Our forty-eight hour fundraiser is completed and as of this writing has gone into overtime with a total of just about $800 when the goal was $750.
That's good because, honestly, the goal is always a bit short of what's really needed.
You try going to New Orleans for five days including paying for the plane tickets, hotel, and all your expenses, for $750.
There are fees taken out by the Facebook service for collecting the money as well.
I tell you, there is no free lunch in this world......however........
the hostel where I've reserved my bunk for $38 a night DOES serve a FREE breakfast every morning.
At least I'll have that one meal every day.
I'm hoping somebody might actually want to buy me a glass of wine every now and then.
No Uber, no Lyft, just walk the beautiful warm weather mile every morning and evening from the hostel to the conference and back.
It's ten below zero here in Minneapolis this morning.
I'd walk all the way to the airport in New Orleans if it's going to be sixty degrees!
I also get to play a showcase performance on the Saturday night.
It'll be very late...like after midnight....but what do I care?
I'm ready for anything and everything!
I think it's providential that I did so much spiritual work...if you don't mind me calling it that...in December and early January.
I think it is preparing me for the New Orleans revisit.
I made a music video in New Orleans a few years ago.
You can look it up, it's for my original song "Misfits And Losers".
It's very fun.
I went down there under some very strange mystical crossovers and I had some very positive and some slightly negative experiences as well.
I still had money from my divorce then and I thought I was on the road to success.
I was very uptight then.
I had to have everything under control.
And of course everything went out of control because I was trying so hard to keep control.
That was the trip that inspired the opening lines of my "High Priestess And The Renegade" album.
"Fortune teller down in New Orleans drew the tower card you know what that means
he said beware Doll you're bound to fall,
and ever since that day I been falling......"
No truer words were ever spoken.
And now I'm returning to New Orleans.
In a bizarre upturning twist of fate.
This conference and the circumstances around it are an upturn.
My bratty song "Misfits And Losers" would not be written by this woman I am today, no way.
It's an ungrateful song.
It's funny but it's sort of mean spirited.
I'm not going there this time as the rock goddess on duty.
I'm going there this time as a humble servant to the Holy Spirit.
Let's see if that makes a difference in how things go.
I'm guessing it will.
I want to add this morning that my mother is truly frightened about my going to this conference.
Granted, she's eighty-five.
But I see that she has always been afraid of me doing big things.

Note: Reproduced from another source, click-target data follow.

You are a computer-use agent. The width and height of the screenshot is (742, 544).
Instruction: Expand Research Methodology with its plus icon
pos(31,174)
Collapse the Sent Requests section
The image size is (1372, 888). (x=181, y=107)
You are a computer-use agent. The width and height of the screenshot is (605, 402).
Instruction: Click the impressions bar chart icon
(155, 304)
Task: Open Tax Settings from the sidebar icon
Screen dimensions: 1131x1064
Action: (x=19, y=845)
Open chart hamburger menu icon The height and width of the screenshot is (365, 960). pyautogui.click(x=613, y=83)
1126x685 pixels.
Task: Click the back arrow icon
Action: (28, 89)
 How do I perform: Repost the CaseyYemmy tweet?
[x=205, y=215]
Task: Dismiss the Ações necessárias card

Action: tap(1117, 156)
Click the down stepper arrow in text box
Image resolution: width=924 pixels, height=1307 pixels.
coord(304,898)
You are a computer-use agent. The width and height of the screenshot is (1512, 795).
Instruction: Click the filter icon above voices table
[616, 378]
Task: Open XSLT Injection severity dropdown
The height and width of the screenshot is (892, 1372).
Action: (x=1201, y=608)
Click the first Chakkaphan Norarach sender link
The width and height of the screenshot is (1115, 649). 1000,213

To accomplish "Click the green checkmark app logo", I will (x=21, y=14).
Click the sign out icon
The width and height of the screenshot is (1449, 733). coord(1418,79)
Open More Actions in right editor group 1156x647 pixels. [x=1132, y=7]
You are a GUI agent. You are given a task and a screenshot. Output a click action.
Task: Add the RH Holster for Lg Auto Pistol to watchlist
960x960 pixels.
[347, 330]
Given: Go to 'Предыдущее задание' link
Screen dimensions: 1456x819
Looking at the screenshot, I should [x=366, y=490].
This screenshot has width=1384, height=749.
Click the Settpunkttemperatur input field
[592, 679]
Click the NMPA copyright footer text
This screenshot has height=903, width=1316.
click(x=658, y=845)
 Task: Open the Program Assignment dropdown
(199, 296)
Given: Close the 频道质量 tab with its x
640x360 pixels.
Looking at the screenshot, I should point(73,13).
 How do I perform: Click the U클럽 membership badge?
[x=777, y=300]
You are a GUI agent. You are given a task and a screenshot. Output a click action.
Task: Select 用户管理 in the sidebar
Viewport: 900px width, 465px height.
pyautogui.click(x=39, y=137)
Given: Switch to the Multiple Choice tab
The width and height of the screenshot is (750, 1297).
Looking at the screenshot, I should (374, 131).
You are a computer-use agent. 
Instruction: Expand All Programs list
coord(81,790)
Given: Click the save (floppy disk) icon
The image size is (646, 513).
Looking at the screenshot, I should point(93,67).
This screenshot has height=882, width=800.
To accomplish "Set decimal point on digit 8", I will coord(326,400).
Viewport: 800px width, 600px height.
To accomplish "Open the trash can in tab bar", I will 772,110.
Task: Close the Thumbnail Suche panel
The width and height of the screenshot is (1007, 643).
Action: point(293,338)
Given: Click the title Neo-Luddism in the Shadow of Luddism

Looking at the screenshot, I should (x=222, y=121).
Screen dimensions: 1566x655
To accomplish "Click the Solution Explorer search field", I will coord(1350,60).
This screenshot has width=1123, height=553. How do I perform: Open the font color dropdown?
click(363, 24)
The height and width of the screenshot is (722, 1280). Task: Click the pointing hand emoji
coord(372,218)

She loves that I got the scholarship for the screenwriting class here in St. Paul.
That's every Monday and I think I may miss the second meeting because my flight from New Orleans gets in late on Monday night.
She loves the class idea probably because I don't go anywhere and I sit at home and write the screenplay.
But this real stick-your-neck-out stuff of the conference scares her.
One thing I remember from my childhood is that I often was asked to sing solos and do performances, even at the cabin as a child, I was asked to bring my guitar to people's bonfire nights to sing for them.
She often told me I couldn't go.
Even if it was just walking distance from our place and she didn't even have to go with me, sometimes she would say things like, "Look at you, you're getting all puffed up with yourself. No. No, you should just stay home and read or something. They don't need my daughter to entertain them. They'll all be looking at you, getting your ego all pumped up. No, you're staying home."
Oh my God I hated her so much when she would say stuff like that.
But, I just want to say, that her attitude has stayed with me.
I have a fear of successful attention like this.
I have a fear that I'll lose control of my ego and become a monster.
That's what she's afraid of about me.
But, you know people, I'm gonna be sixty years old.
If I can't keep it together now, what is the point of living?
I have to trust myself.
I have to believe I can do humble and kind from morning 'til night, sleeping in the upper or the lower bunk in a room with three other women I have never met before.
I have to believe that I can go to the conference and immerse myself in the opportunities with joy and humility and meet people and learn.
You can't bring your mean spirited jealous ugly crap to something like this.
There's no room for, "oh she's better than me, oh she's younger than me, oh she's prettier than me....."
There's no room for, "oh he thinks he's so great and he's being dismissive of me and now I just want to go back to the hostel and lay in my bunk and read and not go to the rest of the events...."
There's no room for, "I shouldn't have come here, I don't fit in, I don't know anyone, nobody wants to talk to me...."
I know all these lines!
How do I know them?
I have been this person so many times in so many scenarios.
But I have been lifted up on the wings of my supporters who believe in my goodness and my positive spirit and I cannot sink to these low feelings ever again.
The Holy Spirit will accompany me.
And I will remain humble and kind and I will believe in myself and I will be glad.
All things are mine for I am loved, how can I keep from singing.
I approve of myself.
I approve of myself.
And also, I accept every single person one hundred percent.
Because the Holy Spirit is the Holy Spirit and you gotta serve somebody.